Absolutely. I have strong opinions on how people treat tradition and the past, and while I wanted to treat other perspectives with respect, this is my story, and it was always going to end my way. The big, dramatic parts of the ending were baked into the very concept.

That said, there was one detail that caught me by surprise, a little part of how the characters feel that’s hinted at in the very final moments, and that I hadn’t planned for. It emerged from the dynamics of what I’d written, and it tied nicely into the story’s central message, which is one of hope for the future.

 

What else can we forward to from you in the future and where can we find out more?

I’ve got short stories coming up in On Spec and 4 Star Stories, one a fantasy about resisting dictatorship and the other a Mayan-flavoured steampunk piece about art, industry, and finding meaning. I’ve also got several historical action adventure comics coming soon from Commando, ranging from a trumpeter in the Tunisian desert to battling biplanes in the skies above Belgium. I’m trying to find an agent for a novel that subverts the chosen one trope, revising a novella about landscape and loss, and writing a novel about art as magic. Most of those stories have ended up becoming somewhat political, whether I meant them to or not—apparently this what I do now, fantasy that’s pointing squarely at the modern world.

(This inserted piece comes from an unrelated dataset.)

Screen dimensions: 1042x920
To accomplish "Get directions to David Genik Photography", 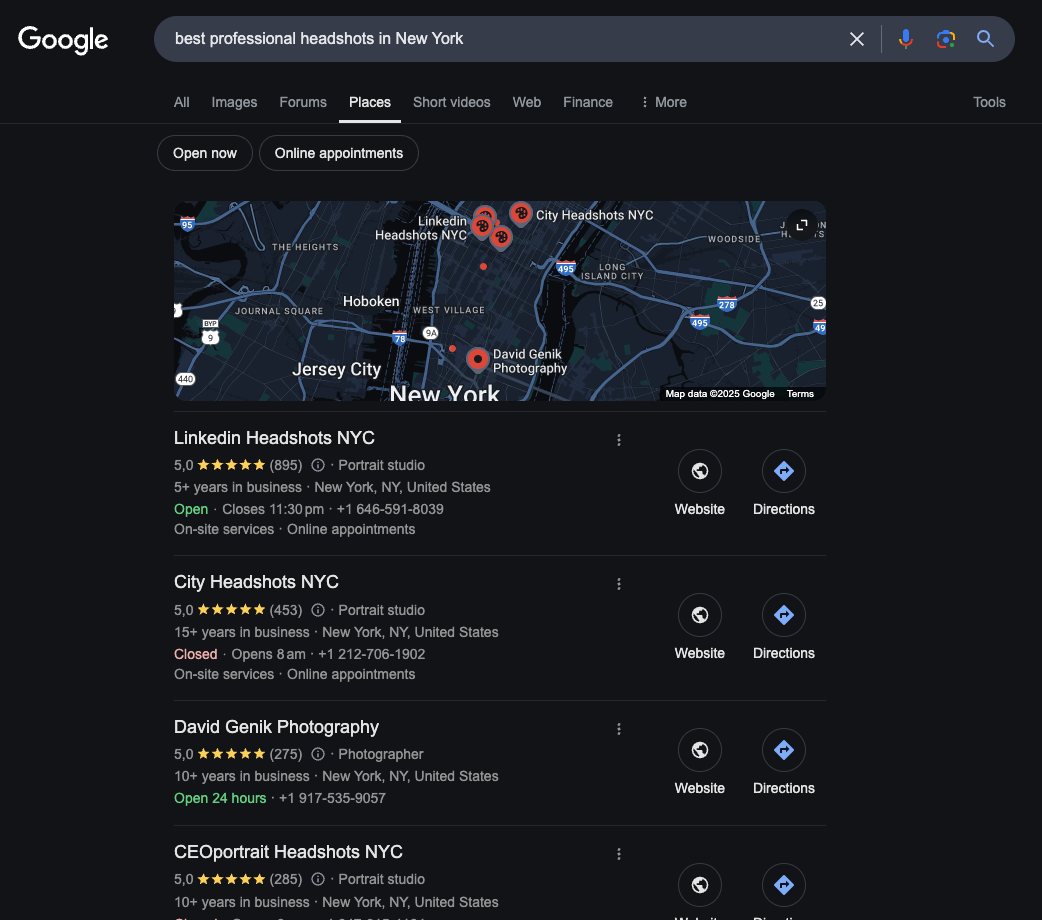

If anyone wants to see more of my writing, the best place to look is my website, andrewknighton.com . I post a flash story there once a month, and blog posts when I’m in the mood, including some commentary on Ashes of the Ancestors. I have a mailing list for news about new releases, and to get those flash stories straight to your inbox. I’m also on Mastodon as @gibbondemon@wandering.shop and on Twitter as @gibbondemon, where I talk about books, writing, freelance work, and my cat.

 

If there was one book, not your own that you wish you could get everyone else to read what would it be and why?

Miasma by Jess Hyslop, one of the other Luna Press novellas. It’s about a family struggling to survive in a toxic swamp that can turn people into monsters, while magic, the past, and a harsh society press in on them. The setting is intriguing and distinctive, the characters compelling. My partner doesn’t usually read fantasy, but when she heard about that book it went straight onto her to-read pile. It’s really great.